▶ [WHAT TO WORK ON]
(A) Transcribe the board game wishlist post starting at "The beloved sheriff" and ending at "increasingly ridiculous gear.".
(B) Pick up the board game wishlist post where it stops and keep writing.

── EXCERPT PROVIDED

Roll Initiative On My Wallet: 5 Board Games I’m Blaming On Community Game Day

Tomorrow, Saturday the 21st, we’re hosting NAG’s first-ever community board game day at the office.

Which is wholesome.
Which is exciting.
Which is financially irresponsible.

In the spirit of gathering around tables, shuffling decks, and aggressively insisting “it’s just a friendly game,” I thought it was the perfect time to take you on a journey through five board games that have been living on my wishlist.

They’ve been waiting for an excuse.
Community board game day might be that excuse.
A monthly community board game day? That’s a full-blown financial crisis waiting to happen.

Here’s what I’m currently side-eyeing with intent.


Roll Initiative On My Wallet: 5 Board Games I’m Blaming On Community Game Day

Tenby
Players: 1-5
Play Time: 30-60 minutes

Set in the real-life seaside town of Tenby, this is a cosy card-drafting game that feels like a holiday in a box.

In Tenby, you’re building your own picturesque version of the town by drafting and placing cards to create charming terraces, bustling piers, iconic landmarks, and idyllic beachscapes.

The goal? Craft the most delightful little seaside haven and score the most points doing it.

Each round unfolds across three phases, Day, Night, and Cleanup, with Day and Night cards cleverly dictating turn order and action priority.

That interlocking system means you’re constantly thinking ahead, jockeying for position, and deciding whether you want first pick now… or control next round.

It plays over ten brisk rounds, making it approachable but still strategic.

It’s thoughtful without being brain-melting, competitive without being table-flipping.

If you love smart drafting mechanics wrapped in cosy vibes, this feels like the perfect “one more round before we pack up” game.


Roll Initiative On My Wallet: 5 Board Games I’m Blaming On Community Game Day

Townsfolk Tussle
Players: 1-5
Play Time: 40-200 minutes

If you’ve ever wanted to punch a cartoon outlaw in the face with your friends, this one’s calling your name.

Townsfolk Tussle is a cooperative boss battler set in the chaotic Wild West town of Eureka Springs.

The beloved sheriff is gone, Ruffians are flooding in, and it’s up to you and your fellow townsfolk to defend the place the only way that makes sense: cartoon violence and increasingly ridiculous gear.

Across a campaign, you’ll face off against four unique bosses, each more brutal and bizarre than the last.

Between fights, you explore town, buy equipment, level up your characters, and craft increasingly wild builds to survive what’s coming next.

────
── DATASET EXTRACT

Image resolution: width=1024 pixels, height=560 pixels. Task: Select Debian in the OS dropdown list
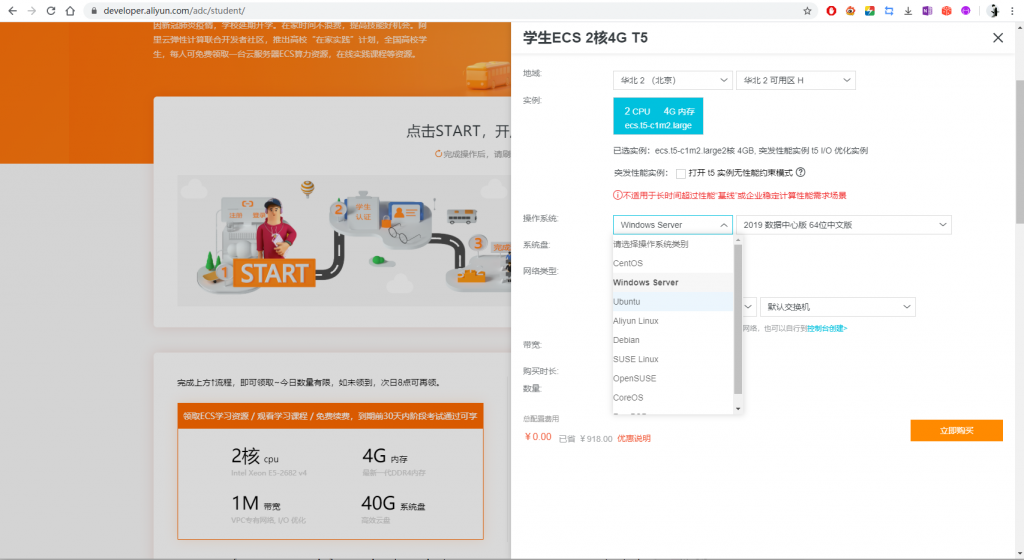click(x=626, y=340)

────

▶ [TASK-BY-TASK RESULTS]
(A)
The beloved sheriff is gone, Ruffians are flooding in, and it’s up to you and your fellow townsfolk to defend the place the only way that makes sense: cartoon violence and increasingly ridiculous gear.

(B)
Mechanically, it’s all about teamwork and timing.

Bosses have their own behaviour decks and patterns, forcing you to adapt on the fly.

One moment you’re confidently swinging a frying pan; the next, you’re scrambling because the boss just dropped dynamite in your lap.

It’s strategic, chaotic, and dripping with personality.

If your group loves cooperative “us versus the game” experiences with big set-piece fights and dramatic last-stand moments, this one sounds like it could absolutely take over an entire Saturday.

Possibly several.


Roll Initiative On My Wallet: 5 Board Games I’m Blaming On Community Game Day

Dreadful Meadows
Players: 1-4
Play Time: 30-60 minutes

Imagine if farming games went slightly feral and started growing haunted candy.

In Dreadful Meadows, you play as a delightfully twisted Confectioner cultivating sinister seeds to grow candy crops.

Through careful tile placement, you expand your meadow, experiment with patch layouts, and try to optimise your sugar-fuelled empire.

But it’s not just about planting and harvesting. You’ll recruit magical Sugar Sprites with special abilities, summon terrifying Harvesters to speed up production, and spend your candy to unlock powerful Concoctions.

Every choice matters because actions and patch types are limited, so efficiency and forward planning are everything.

Each Confectioner plays differently, giving the game strong replayability and encouraging experimentation.

Do you focus on rapid expansion? Sprite synergy? Maximum candy turnover? There are multiple paths to becoming the sweetest (or most horrifying) supplier of the season.

It’s colourful, clever, and just dark enough to feel mischievous – which, frankly, is my favourite aesthetic.


Roll Initiative On My Wallet: 5 Board Games I’m Blaming On Community Game Day

Into The Godsgrave
Players: 1-4
Play Time: 60-120 minutes

You killed the gods.
Congratulations.
Now deal with the consequences.

Into The Godsgrave is a narrative-driven campaign game set in a world shattered by divine rebellion.

You and your party are mercenaries navigating political tension, mysterious new cults, and the fallout of a war that literally rewrote existence.

This is a hybrid experience powered by a companion app that tracks your choices, remembers your decisions, and adapts the campaign as you play.

Enemies, quests, branching paths, and world states are all managed digitally, creating a living, reactive world that evolves with your group.

Character customisation is deep. Your hero’s Lineage and Class determine your starting deck, and as you complete scenarios, you’ll earn new cards, items, abilities, and powerful Events to refine your build.

Skill checks use custom dice tied to your hero’s strengths, and each round, your team selects a Plan Card that shapes your strategy for that turn.

It sounds epic, reactive, and gloriously chunky.

The kind of game you commit to with snacks, notebooks, and a group chat that says “no spoilers.”

Dangerous. Deeply dangerous.


Roll Initiative On My Wallet: 5 Board Games I’m Blaming On Community Game Day

Fame & Fable
Players: 1-4
Play Time: 45-90 minutes

This one’s for the fantasy heroes who aren’t just saving the world, they’re building a brand.

Fame & Fable is a competitive fantasy game where you recruit allies and items from a shared market, defeat monsters, complete contracts, and occasionally sabotage your friends (lovingly, of course).

Every action you take earns you Fame, which pushes your token around the board’s track, unlocking bonuses and advantages as you go.

The more impressive your exploits, the further you climb, and the player with the most Fame at the end wins.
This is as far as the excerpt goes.